TASK GOAL —
Only the lines from the top of the listing below to the line that has "Viewport: 828px width, 466px height." should be echoed, with both ends kept and pictures left out.

::::::::

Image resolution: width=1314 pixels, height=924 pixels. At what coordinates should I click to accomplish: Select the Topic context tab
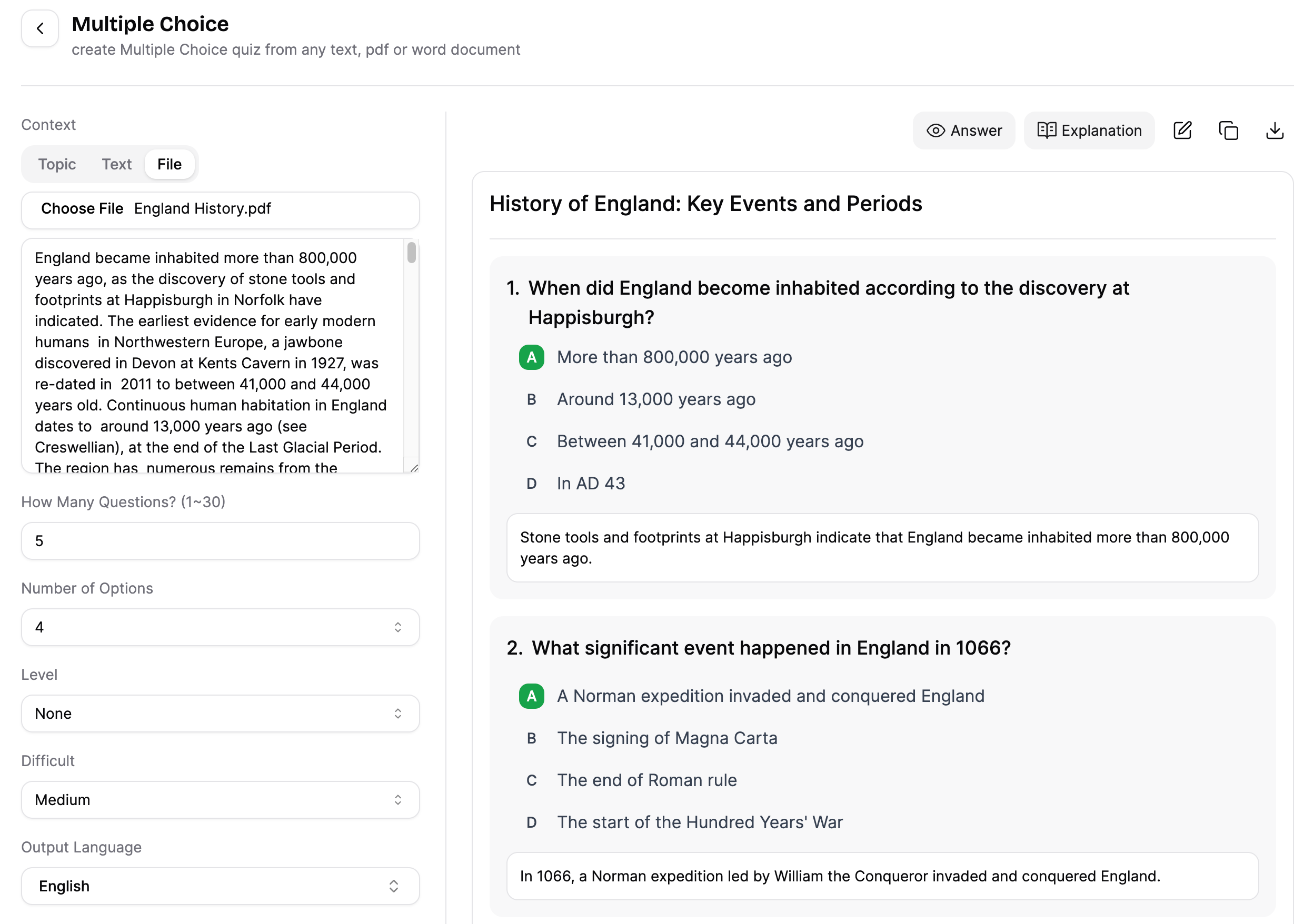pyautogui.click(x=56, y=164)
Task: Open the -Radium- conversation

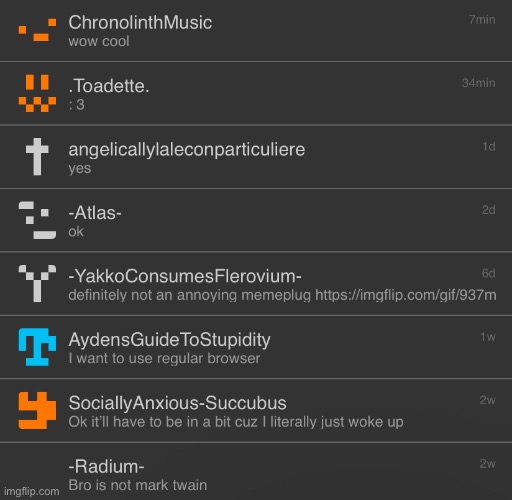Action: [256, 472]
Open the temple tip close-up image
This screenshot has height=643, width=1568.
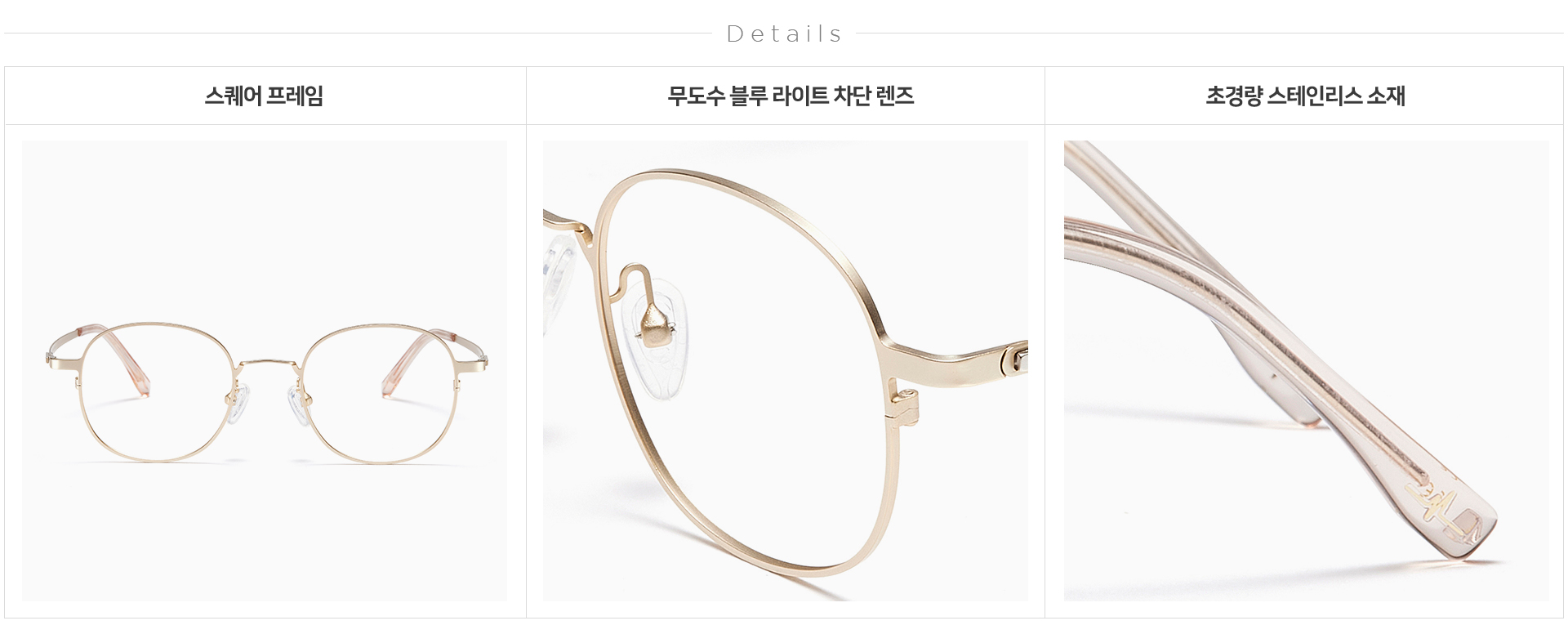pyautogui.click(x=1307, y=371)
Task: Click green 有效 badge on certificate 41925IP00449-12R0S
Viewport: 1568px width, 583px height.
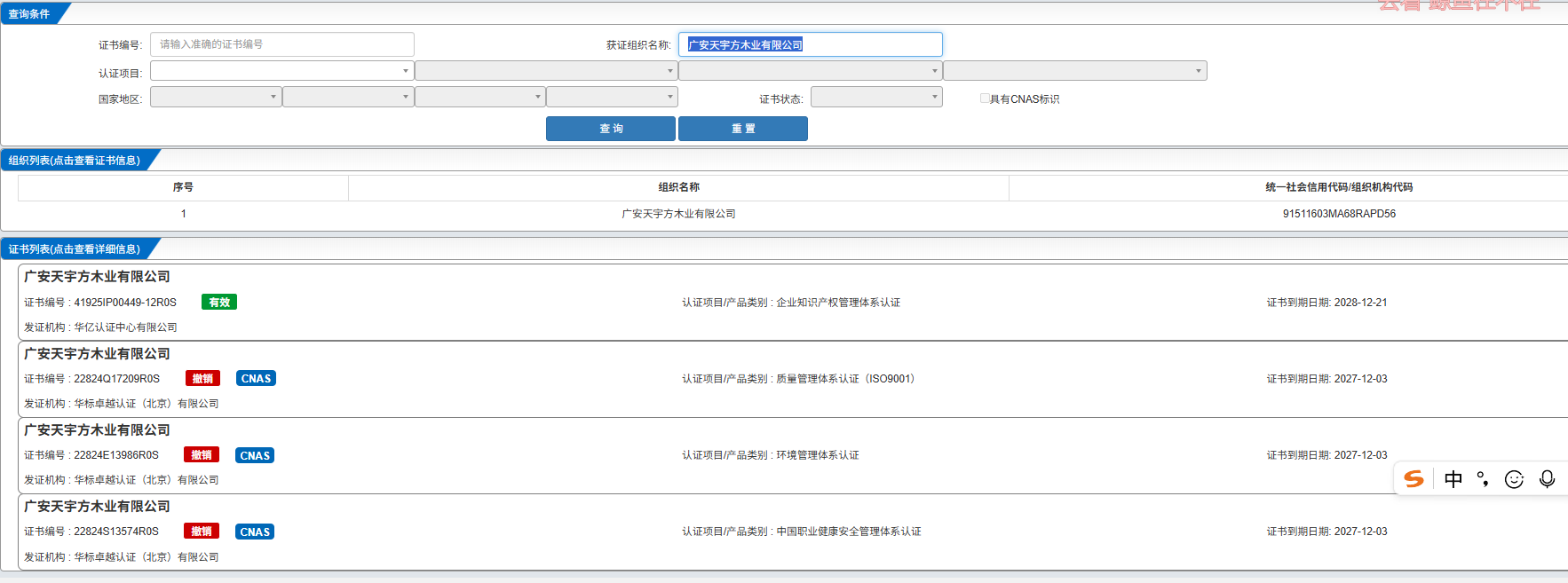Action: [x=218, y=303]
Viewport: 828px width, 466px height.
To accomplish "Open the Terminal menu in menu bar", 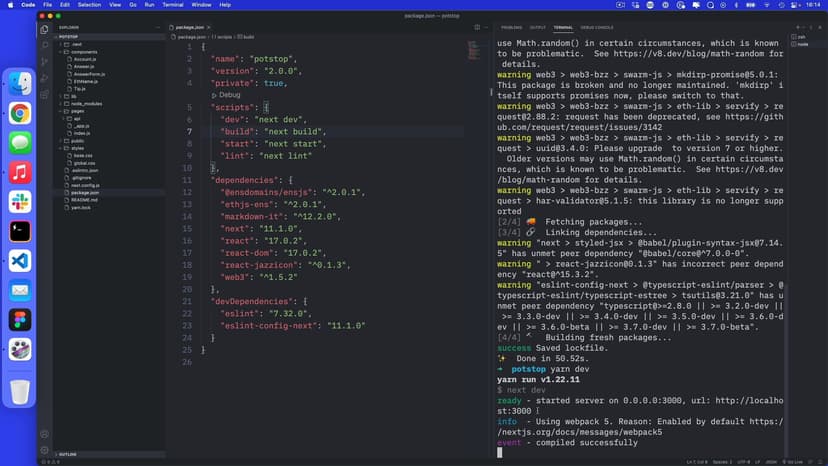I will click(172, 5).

::::::::

ANSWER TO THIS TASK —
Image resolution: width=1314 pixels, height=924 pixels. At what coordinates should I click to accomplish: Select the Topic context tab
pyautogui.click(x=56, y=164)
Task: Open the -Radium- conversation

Action: [256, 472]
Open the temple tip close-up image
This screenshot has height=643, width=1568.
pyautogui.click(x=1307, y=371)
Task: Click green 有效 badge on certificate 41925IP00449-12R0S
Viewport: 1568px width, 583px height.
Action: [x=218, y=303]
Viewport: 828px width, 466px height.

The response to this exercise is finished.